Terrible twos vs threes?

Can someone tell me the difference?  I keep hearing that three is much worse than two for most, but I wonder what the difference is? 

I ask because we are seeing rapid changes in DD's behavior.  Enough to have me concerned.  We have already done the independence thing, meltdowns, not liking the word "no" etc.  Now her behavior is changing again.  She is surly, all the time.  If you ask her to do something, she responds with "no, I am not doing....(whatever we just asked).  She has started hitting everyone, just because.  Usually unprovoked.  Then there is spitting, purposefully letting her drink run out of her mouth, giant meltdowns at the word no or don't, full on wrestling matches to change a diaper, get her dressed, or get a coat on her.  She whines all day long, no matter how busy we keep her.   Her sleep habits are still ok, but we had what I suspect was her first night terror tonight.  That was scary.  She goes from eating nothing to grazing all day long, with no reason.  Napping well to refusing a nap.  Some days she just falls asleep out of the blue because she is exhausted. 

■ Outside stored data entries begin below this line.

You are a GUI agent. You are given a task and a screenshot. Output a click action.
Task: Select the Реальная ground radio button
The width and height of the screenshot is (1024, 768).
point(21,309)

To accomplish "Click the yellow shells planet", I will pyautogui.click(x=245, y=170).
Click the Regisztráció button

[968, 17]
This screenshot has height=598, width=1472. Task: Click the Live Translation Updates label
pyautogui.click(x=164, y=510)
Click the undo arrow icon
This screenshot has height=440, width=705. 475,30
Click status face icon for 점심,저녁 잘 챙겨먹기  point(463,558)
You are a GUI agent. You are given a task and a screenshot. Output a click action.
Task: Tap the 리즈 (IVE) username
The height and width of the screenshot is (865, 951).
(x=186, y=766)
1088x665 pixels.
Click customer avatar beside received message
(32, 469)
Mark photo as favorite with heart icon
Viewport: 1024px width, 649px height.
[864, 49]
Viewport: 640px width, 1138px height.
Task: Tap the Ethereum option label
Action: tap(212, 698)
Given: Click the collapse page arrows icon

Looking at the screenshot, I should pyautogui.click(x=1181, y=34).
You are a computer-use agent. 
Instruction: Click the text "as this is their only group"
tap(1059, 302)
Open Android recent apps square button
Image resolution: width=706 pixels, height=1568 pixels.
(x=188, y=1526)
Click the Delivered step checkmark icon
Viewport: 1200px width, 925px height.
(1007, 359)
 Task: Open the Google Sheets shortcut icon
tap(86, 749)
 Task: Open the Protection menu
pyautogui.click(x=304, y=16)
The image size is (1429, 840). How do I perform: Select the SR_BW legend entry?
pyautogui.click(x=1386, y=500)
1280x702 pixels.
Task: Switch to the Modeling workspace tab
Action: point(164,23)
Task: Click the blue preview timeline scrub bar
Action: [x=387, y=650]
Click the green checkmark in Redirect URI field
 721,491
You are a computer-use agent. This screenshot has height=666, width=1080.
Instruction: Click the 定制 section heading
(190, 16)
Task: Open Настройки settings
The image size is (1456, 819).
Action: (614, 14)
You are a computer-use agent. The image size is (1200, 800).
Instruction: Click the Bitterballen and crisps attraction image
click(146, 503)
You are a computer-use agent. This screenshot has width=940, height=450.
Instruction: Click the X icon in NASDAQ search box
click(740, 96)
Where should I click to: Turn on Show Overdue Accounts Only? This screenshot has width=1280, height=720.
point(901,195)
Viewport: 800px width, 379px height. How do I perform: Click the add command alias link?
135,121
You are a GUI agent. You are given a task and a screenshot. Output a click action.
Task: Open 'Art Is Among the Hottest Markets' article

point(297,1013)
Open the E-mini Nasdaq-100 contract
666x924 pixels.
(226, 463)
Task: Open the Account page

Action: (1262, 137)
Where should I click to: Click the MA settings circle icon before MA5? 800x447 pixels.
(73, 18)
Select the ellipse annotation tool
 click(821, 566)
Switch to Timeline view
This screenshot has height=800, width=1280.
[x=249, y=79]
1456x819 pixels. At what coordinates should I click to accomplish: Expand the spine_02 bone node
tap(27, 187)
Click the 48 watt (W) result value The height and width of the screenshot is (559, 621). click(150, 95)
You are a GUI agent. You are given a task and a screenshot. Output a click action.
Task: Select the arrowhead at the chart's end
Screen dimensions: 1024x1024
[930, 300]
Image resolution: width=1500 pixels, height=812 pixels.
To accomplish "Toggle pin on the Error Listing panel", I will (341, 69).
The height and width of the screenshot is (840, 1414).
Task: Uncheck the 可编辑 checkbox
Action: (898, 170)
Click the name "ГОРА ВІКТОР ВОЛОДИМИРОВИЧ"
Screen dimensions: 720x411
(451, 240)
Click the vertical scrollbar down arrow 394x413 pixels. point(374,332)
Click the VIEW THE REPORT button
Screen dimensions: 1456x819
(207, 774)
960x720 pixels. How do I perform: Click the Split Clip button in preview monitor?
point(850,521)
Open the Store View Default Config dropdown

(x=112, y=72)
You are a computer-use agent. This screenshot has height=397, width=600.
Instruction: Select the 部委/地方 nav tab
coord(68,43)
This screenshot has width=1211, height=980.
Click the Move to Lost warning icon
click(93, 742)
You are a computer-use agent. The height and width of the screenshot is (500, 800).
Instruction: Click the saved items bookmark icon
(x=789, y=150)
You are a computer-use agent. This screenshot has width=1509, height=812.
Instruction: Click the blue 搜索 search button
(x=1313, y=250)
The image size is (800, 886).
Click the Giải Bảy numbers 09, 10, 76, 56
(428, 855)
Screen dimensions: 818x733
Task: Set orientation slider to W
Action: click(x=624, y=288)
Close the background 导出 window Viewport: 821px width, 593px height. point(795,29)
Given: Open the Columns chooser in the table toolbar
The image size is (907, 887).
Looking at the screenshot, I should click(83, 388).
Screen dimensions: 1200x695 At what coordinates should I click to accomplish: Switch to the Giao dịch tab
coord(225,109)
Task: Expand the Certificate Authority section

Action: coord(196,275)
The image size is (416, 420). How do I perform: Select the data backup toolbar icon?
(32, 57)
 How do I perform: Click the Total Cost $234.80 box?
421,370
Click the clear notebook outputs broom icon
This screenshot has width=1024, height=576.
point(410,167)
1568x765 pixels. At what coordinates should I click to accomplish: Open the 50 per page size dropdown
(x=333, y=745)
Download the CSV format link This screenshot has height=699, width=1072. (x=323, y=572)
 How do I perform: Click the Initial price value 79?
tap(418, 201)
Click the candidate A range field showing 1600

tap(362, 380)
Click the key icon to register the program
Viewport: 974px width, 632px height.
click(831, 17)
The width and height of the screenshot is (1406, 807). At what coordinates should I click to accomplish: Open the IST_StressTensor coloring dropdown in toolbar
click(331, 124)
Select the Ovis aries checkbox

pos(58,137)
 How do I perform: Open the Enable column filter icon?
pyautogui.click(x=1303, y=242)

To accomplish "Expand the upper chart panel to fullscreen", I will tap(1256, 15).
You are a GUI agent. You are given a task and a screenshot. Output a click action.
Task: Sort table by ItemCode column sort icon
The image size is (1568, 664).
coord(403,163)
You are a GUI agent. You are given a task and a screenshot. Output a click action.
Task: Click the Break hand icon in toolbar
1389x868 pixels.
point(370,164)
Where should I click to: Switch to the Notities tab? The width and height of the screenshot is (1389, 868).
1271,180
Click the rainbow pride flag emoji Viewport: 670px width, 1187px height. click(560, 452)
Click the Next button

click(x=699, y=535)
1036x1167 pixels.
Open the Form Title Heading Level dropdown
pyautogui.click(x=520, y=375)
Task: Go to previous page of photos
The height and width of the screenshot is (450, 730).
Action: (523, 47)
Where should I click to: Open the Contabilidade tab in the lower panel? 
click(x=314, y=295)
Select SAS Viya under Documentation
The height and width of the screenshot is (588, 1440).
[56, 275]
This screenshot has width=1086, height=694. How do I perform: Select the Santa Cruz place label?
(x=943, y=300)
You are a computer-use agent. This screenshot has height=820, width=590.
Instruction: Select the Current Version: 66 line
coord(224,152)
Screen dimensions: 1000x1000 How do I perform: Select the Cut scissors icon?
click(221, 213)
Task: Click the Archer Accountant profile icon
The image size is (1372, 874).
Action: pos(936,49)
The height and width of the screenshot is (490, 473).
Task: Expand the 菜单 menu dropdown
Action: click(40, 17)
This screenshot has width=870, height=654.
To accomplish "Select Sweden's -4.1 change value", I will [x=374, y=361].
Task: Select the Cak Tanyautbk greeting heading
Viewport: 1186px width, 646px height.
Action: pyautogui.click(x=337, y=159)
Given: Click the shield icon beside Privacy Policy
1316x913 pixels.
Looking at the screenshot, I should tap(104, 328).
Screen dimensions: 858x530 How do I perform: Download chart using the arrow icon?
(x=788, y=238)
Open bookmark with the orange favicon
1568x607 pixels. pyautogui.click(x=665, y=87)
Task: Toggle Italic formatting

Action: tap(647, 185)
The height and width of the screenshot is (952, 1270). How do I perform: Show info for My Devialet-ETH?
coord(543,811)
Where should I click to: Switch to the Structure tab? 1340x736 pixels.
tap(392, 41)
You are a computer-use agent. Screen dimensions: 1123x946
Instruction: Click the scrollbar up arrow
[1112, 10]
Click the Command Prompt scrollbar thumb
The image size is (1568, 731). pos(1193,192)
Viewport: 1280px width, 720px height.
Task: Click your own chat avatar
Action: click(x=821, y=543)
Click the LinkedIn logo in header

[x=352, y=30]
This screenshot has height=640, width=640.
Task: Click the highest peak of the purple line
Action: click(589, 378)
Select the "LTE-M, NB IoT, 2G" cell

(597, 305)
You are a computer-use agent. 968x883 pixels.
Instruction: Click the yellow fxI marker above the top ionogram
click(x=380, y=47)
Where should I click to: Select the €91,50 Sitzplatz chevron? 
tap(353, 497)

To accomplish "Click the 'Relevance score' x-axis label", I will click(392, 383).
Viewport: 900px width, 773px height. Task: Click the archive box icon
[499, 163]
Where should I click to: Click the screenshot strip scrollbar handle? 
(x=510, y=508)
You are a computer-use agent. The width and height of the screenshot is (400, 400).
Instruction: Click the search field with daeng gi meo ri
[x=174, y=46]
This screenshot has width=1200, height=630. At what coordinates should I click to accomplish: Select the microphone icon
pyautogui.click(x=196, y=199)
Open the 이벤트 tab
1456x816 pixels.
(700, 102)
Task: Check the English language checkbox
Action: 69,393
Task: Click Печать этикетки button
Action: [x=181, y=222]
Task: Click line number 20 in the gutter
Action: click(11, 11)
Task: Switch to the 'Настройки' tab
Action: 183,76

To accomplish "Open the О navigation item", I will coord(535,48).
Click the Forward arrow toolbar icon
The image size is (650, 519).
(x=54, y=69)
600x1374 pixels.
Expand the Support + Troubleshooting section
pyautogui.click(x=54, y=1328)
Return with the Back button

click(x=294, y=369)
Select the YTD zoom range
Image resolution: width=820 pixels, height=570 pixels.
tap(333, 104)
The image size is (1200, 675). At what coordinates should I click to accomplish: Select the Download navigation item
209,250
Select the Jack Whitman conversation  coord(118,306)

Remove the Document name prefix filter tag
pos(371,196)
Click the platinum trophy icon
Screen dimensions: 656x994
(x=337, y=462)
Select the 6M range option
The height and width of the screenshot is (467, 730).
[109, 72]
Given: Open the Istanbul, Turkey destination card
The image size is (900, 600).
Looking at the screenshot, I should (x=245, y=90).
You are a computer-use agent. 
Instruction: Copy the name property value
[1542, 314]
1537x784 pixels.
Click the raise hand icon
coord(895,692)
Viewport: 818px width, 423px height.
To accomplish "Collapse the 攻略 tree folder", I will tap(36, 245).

What has me scared is if this is the terrible twos, I plain want to skip three altogether.  I don't think I would be able to handle this amplified.   We have tried behavior plans with consequences.  She doesn't get it, and it is funny.  She will do something, and then say "I go to time out"  and will put herself in time out, laughing the whole time.  It's fun for her.  Urrrrghhhh!  Someone tell me this is a phase, and I am open to any and all references to deal with it.  123 Magic has been a bust here.  I want my cute baby back!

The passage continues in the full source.